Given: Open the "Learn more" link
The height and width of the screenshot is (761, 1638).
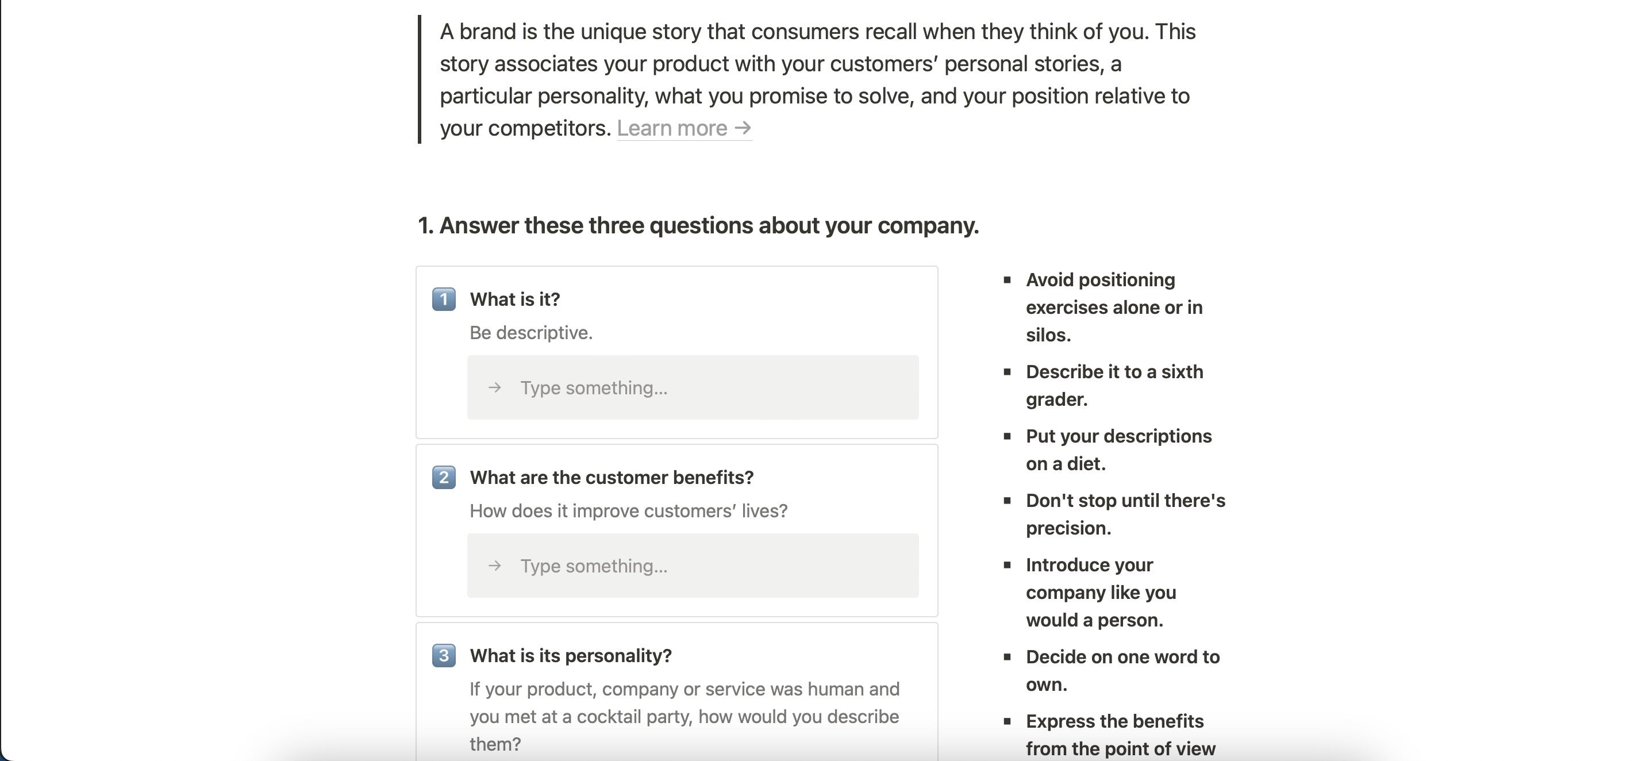Looking at the screenshot, I should click(672, 128).
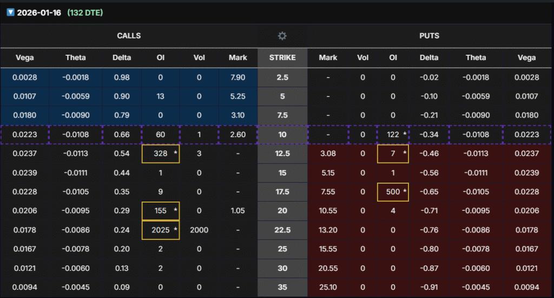The image size is (554, 298).
Task: Click the puts Theta column header
Action: [x=476, y=57]
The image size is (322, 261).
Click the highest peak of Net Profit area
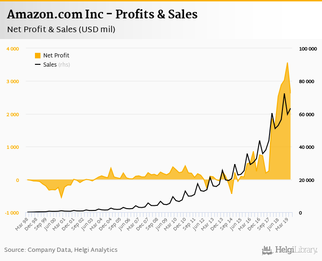(288, 63)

────────

Exercise directions
In the copy, every entry must appear exactly as written, and no picture may appear.

Problem solution
Given: Open the "Learn more" link
The height and width of the screenshot is (761, 1638).
Looking at the screenshot, I should click(672, 128).
The image size is (554, 298).
Task: Click the puts Theta column header
Action: [x=476, y=57]
The image size is (322, 261).
Click the highest peak of Net Profit area
(288, 63)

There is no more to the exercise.